▶ About this exercise:
The listing below should be printed exactly, though its pictures must not be.

--- START ---

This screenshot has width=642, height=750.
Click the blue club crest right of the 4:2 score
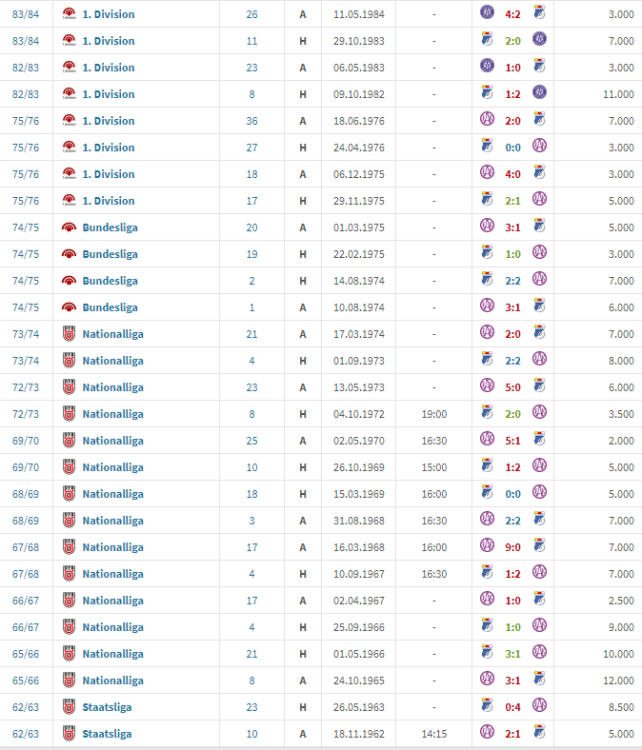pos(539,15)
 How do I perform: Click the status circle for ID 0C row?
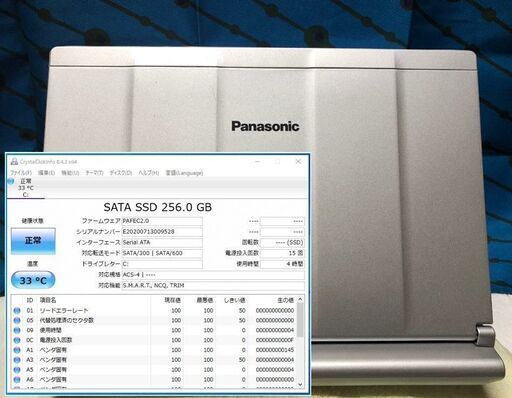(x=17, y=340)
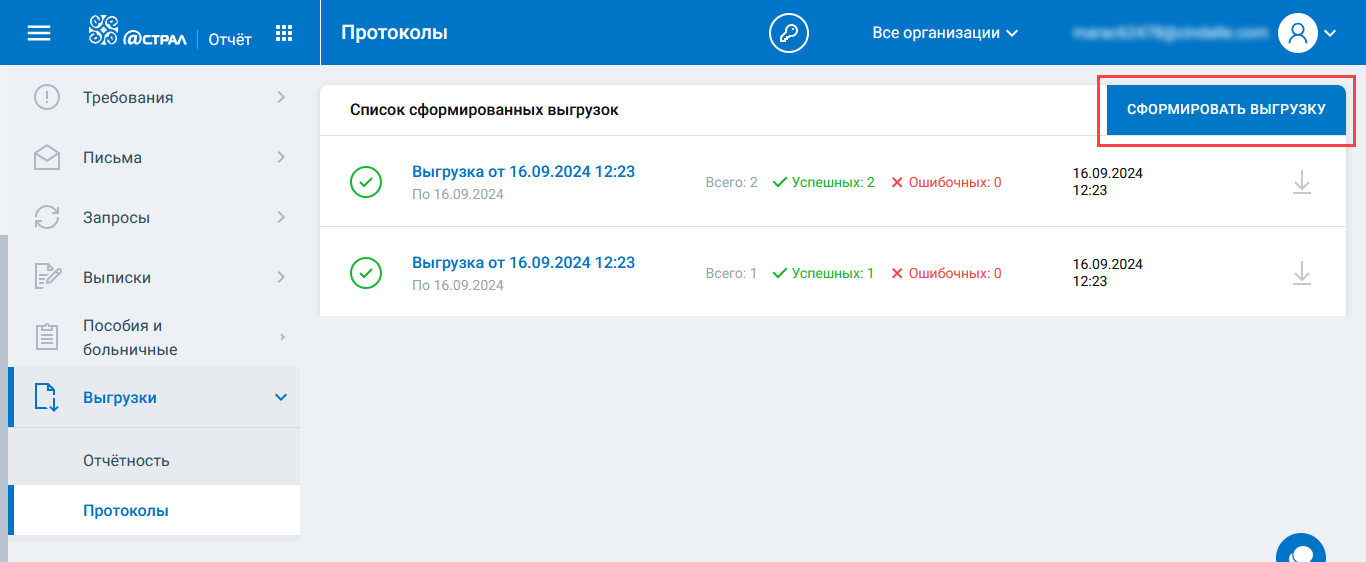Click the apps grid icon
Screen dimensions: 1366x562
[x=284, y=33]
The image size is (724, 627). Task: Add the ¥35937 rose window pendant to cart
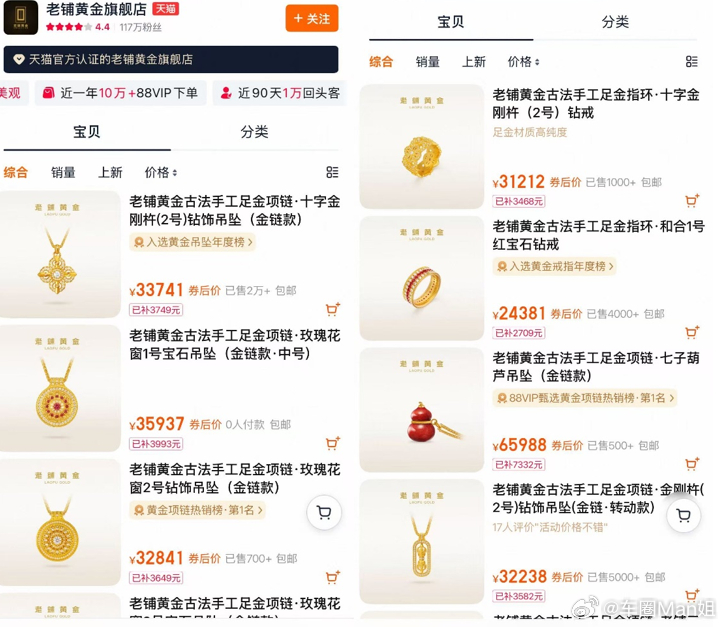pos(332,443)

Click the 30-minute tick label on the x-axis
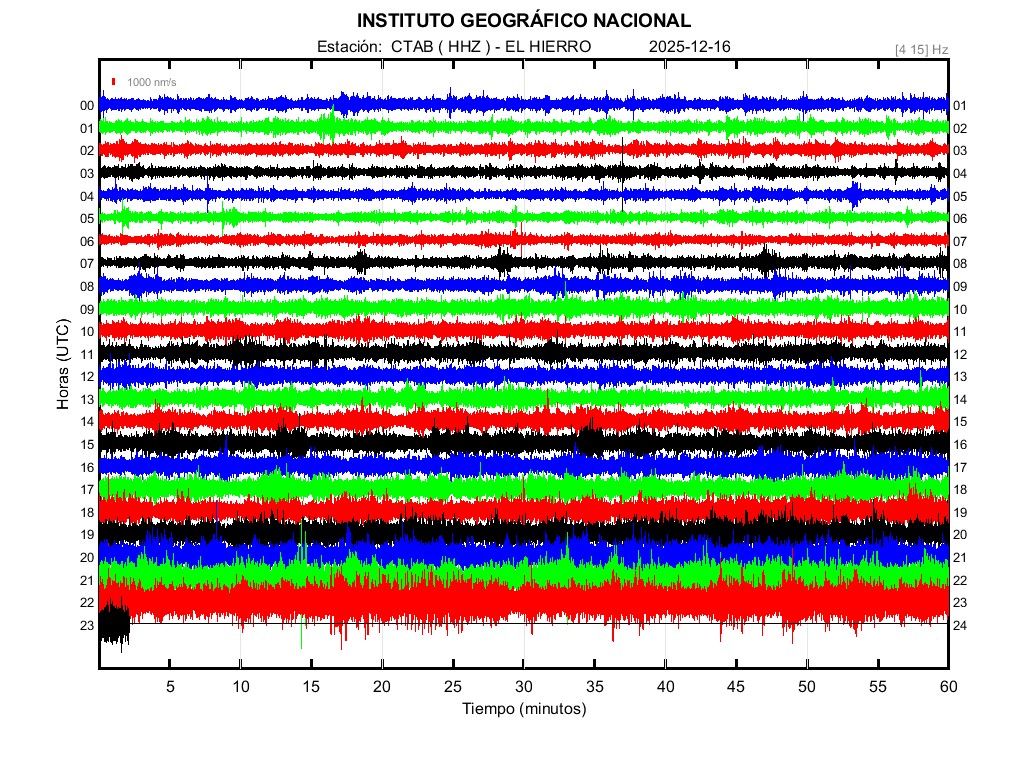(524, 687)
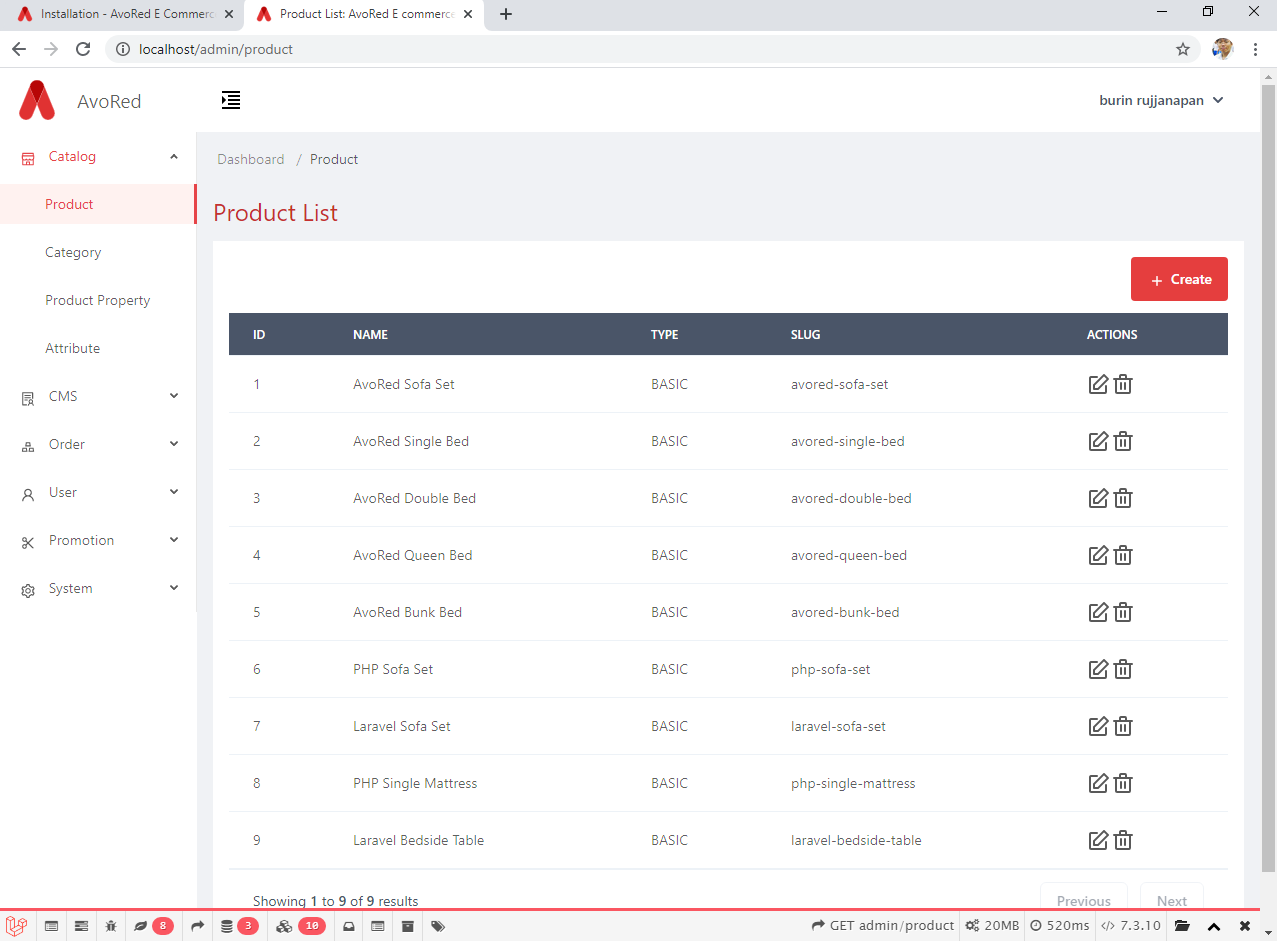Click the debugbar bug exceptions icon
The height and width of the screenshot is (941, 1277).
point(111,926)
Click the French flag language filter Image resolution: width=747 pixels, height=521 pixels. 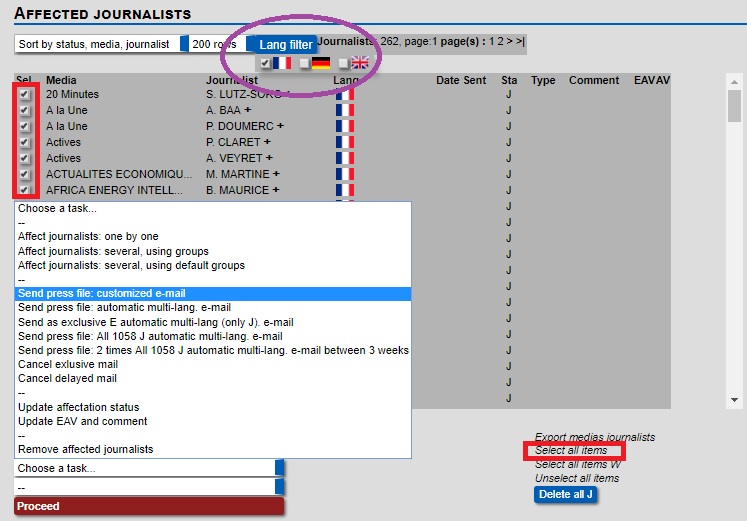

--- END ---

▶ Written response:
This screenshot has width=642, height=750.
Click the blue club crest right of the 4:2 score
pos(539,15)
 How do I perform: Click the status circle for ID 0C row?
(x=17, y=340)
Click the apps grid icon
Screen dimensions: 1366x562
[x=284, y=33]
The image size is (724, 627). Task: Add the ¥35937 rose window pendant to cart
pos(332,443)

Click the 30-minute tick label on the x-axis
(524, 687)
Click the debugbar bug exceptions icon
The height and width of the screenshot is (941, 1277).
point(111,926)
Click the French flag language filter Image resolution: width=747 pixels, height=521 pixels. 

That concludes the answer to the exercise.